経済産業省が1月19日に公開した、情報システム部門向けの日本版SOX法(J-SOX)対応の実務指針は、金融庁の「実施基準案」を補完するもの。IT統制の整備や評価の方法を、具体例を挙げて解説しており、実施基準案と併せて、IT関連の内部統制整備に役立ちそうだ。
経産省が公開したのは、「システム管理基準 追補版(財務報告に係るIT統制ガイダンス)」。日本版SOX法に対応する際に整備すべきIT統制について、「具体例を交えつつ、システム部門が実施すべき項目を網羅的に説明した実務指針」(経産省商務情報政策局情報セキュリティ政策室の金井秀紀技術係長)である。システム企画や開発、運用・保守などの規範を示す「システム管理基準」の追補版として、新たに作成された。
追補版は、システム部門向けの「実施基準案の解説書」と位置付けられる。実施基準案は、金融庁企業会計審議会内部統制部会が昨年11月に公開した日本版SOX法対応の実務指針(正式には、「財務報告にかかる内部統制の評価および監査に関する実施基準(公開草案)」と呼ぶ。金融庁は2月1日に、パブリックコメントを反映した「実施基準」の確定版の案を公開した)。この中でIT統制の例を挙げているが、「システム部門の担当者にとってやや分かりにくく、内容も十分とはいえない」(追補版の作成に携わる関係者)。
そこで追補版では、実施基準案が提示するIT統制をシステム部門が整備できるようにするために、「必要な具体例を提示することを目指している」(金井係長)。日本版SOX法の担当である金融庁が作成した文書ではないが、「実施基準案を十分踏まえた内容」(同)という。用語を実施基準案に合わせたほか、追補版の作成には実施基準案にかかわった、ITに詳しい公認会計士が参加している。
追補版ではIT全般統制について、システム管理基準や「情報セキュリティ管理基準」との関連性を明確にしながら、整備や評価の方法を示している。

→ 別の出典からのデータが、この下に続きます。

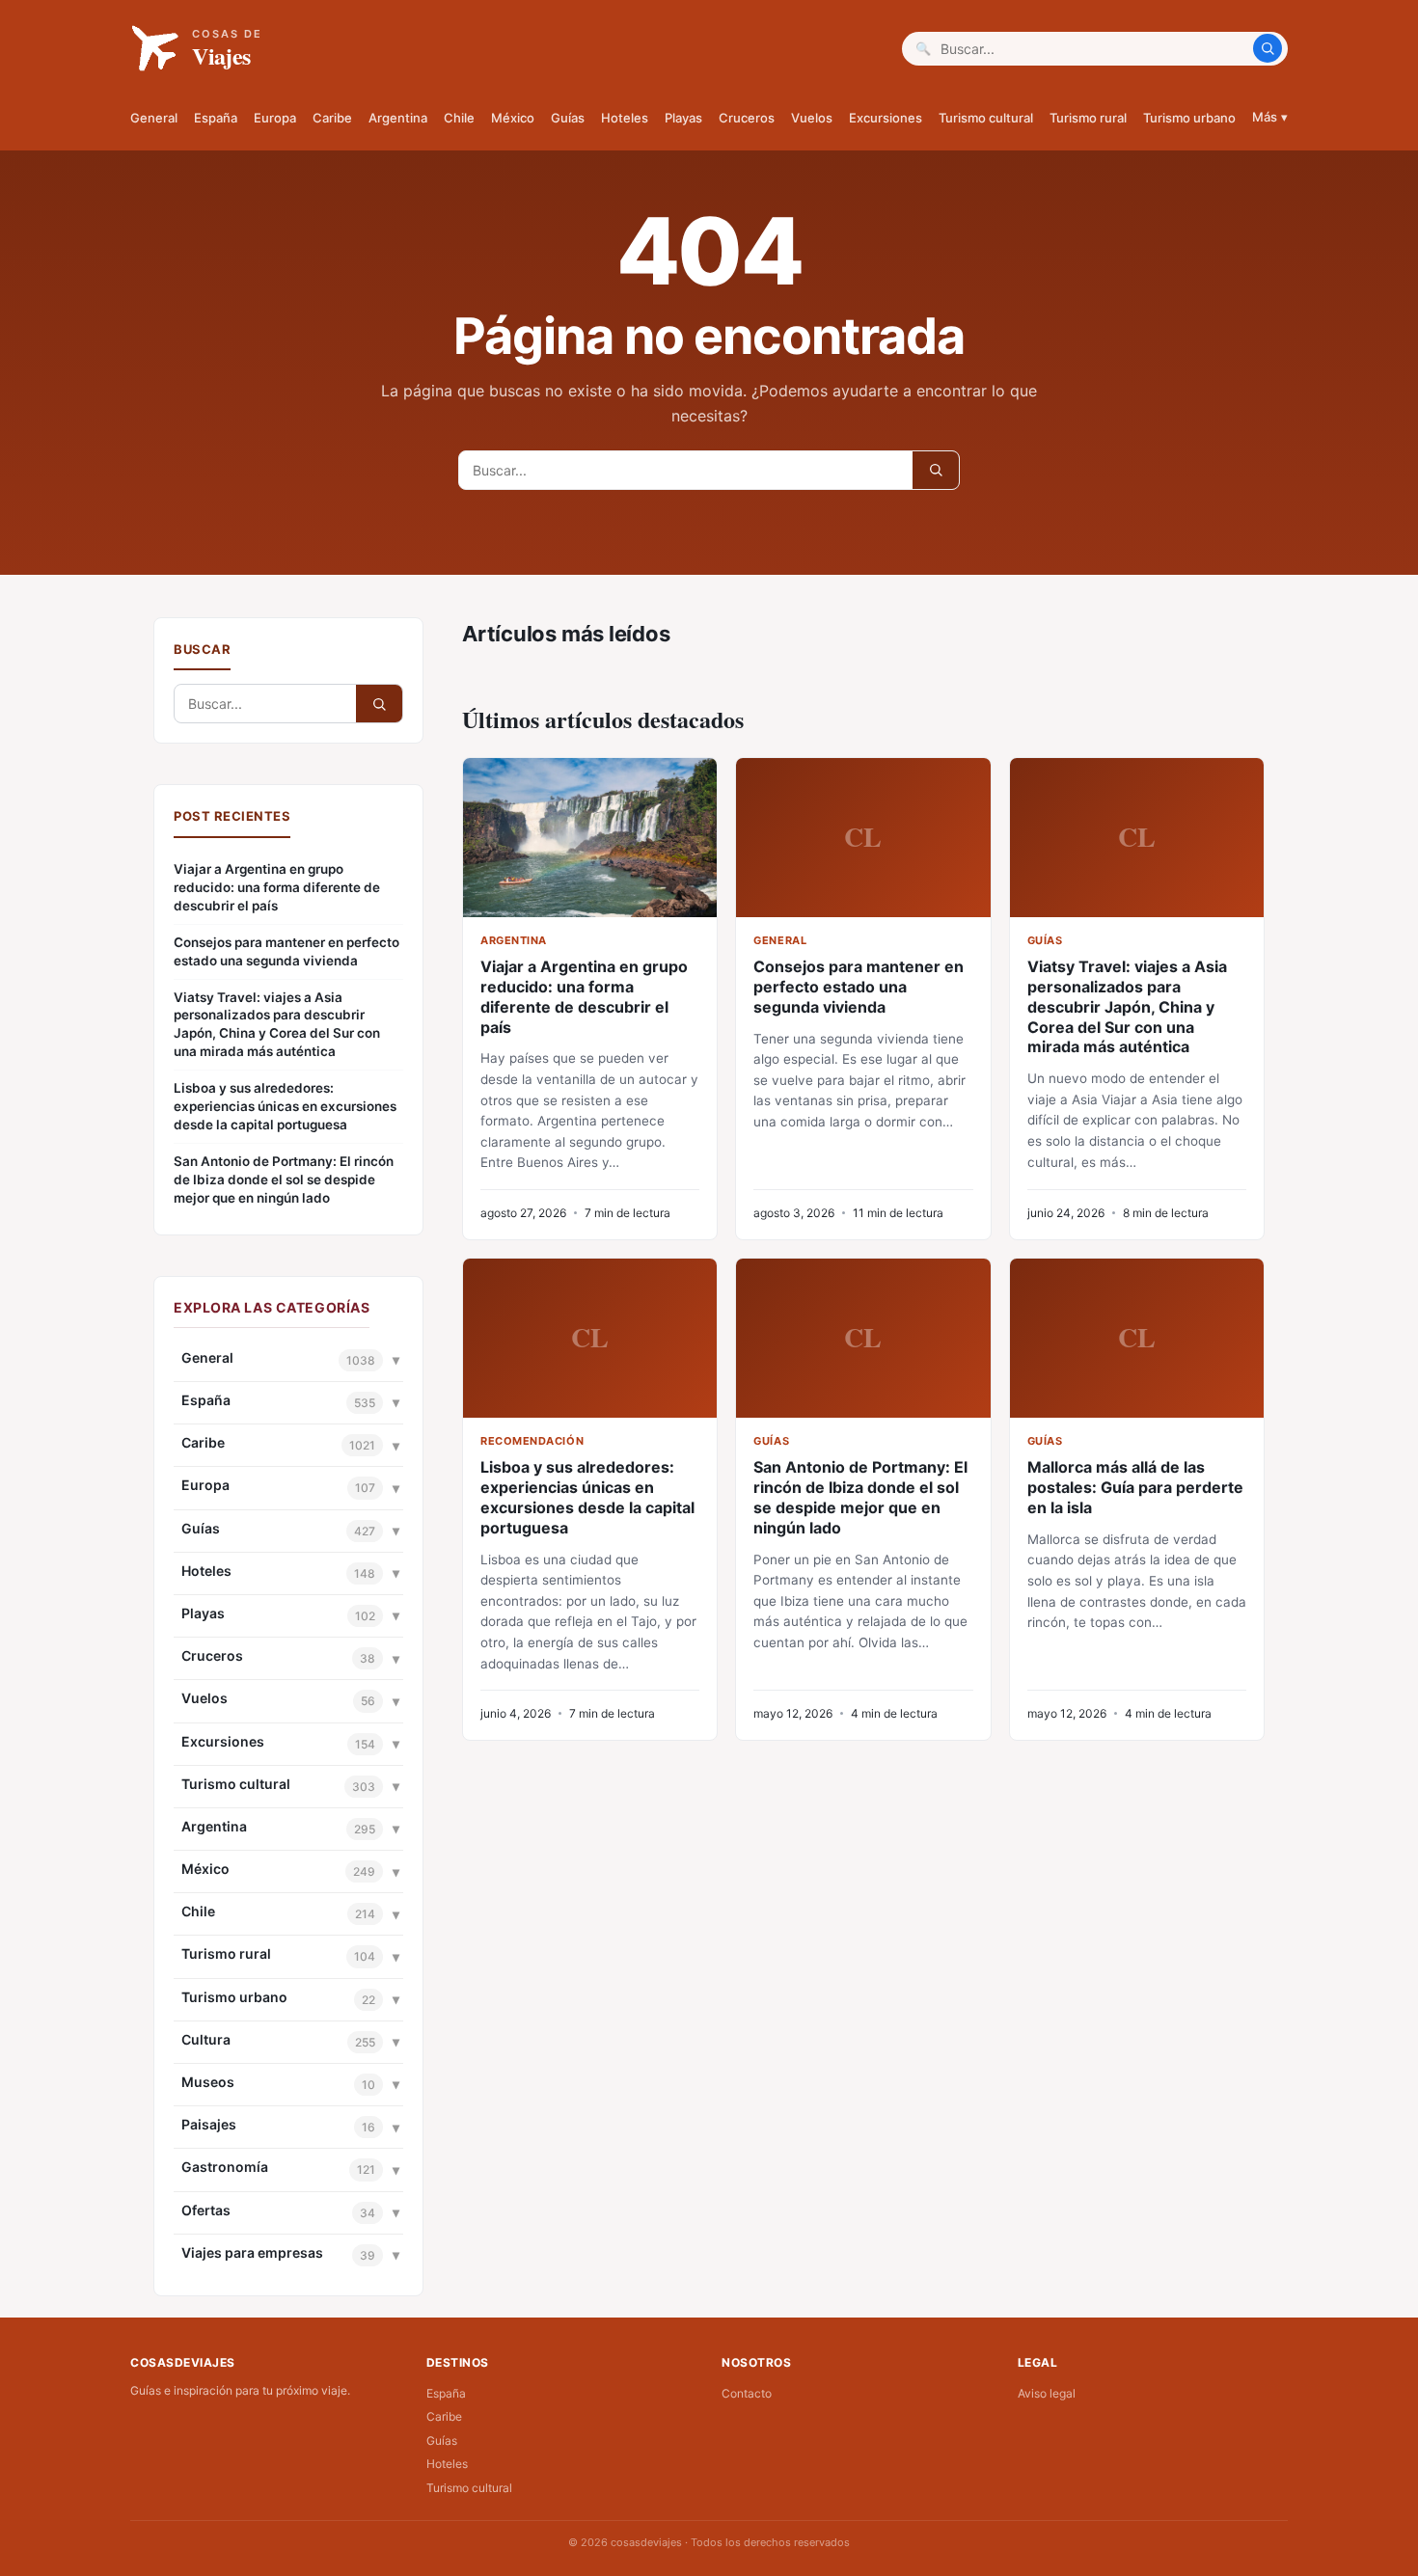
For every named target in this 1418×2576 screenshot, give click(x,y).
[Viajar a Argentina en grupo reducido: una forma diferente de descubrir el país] (590, 837)
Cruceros (747, 117)
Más (1270, 116)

IT業務処理統制に関しては、財務報告にかかわる内部統制の例として「入力管理」「データ管理」「出力管理」を挙げ、(1)業務プロセスにおけるリスクの例、(2)リスクに対する統制活動の例、(3)統制活動の評価方法の例、を解説している。
加えて、実施基準案では触れていないエンドユーザー・コンピューティングに対する統制の整備や評価方法についても説明している。IT統制の有効性を評価するテストに必要なサンプルの数も例示している。
追補版はI~IVの4章で構成し、参考文献や付録を合わせると約150ページある。その多くをIT統制の説明にあてている。具体的には「II章 IT統制の概要について」「III章 IT統制の経営者評価」「IV章 IT統制の導入ガイダンス(IT統制の例示)」である(関連記事「【速報】経済産業省がJ-SOX向け「IT統制」の指針を公開、具体例を豊富に記載」を参照)。公認会計士のほか、情報サービス産業協会(JISA)や日本情報システム・ユーザー協会(JUAS)といったITにかかわる業界団体、さらにユーザー企業やITベンダーから15人が作成に参加している。
 |
| 表●日本版SOX法対象企業向けの主な指針 [画像のクリックで拡大表示] |
今回公開したのは、正確には追補版の草案だ。経産省は草案に対するパブリック・コメントを募集し、それを反映させて今年3月をメドに確定版を出す予定である。
システム部門にとって、ITの視点から記述された追補版の登場は朗報といえよう。ただし、「追補版に従って対策を施しても、日本版SOX法で求められている内部統制が有効と判断されるとは限らない」(金井係長)ことに注意が必要である。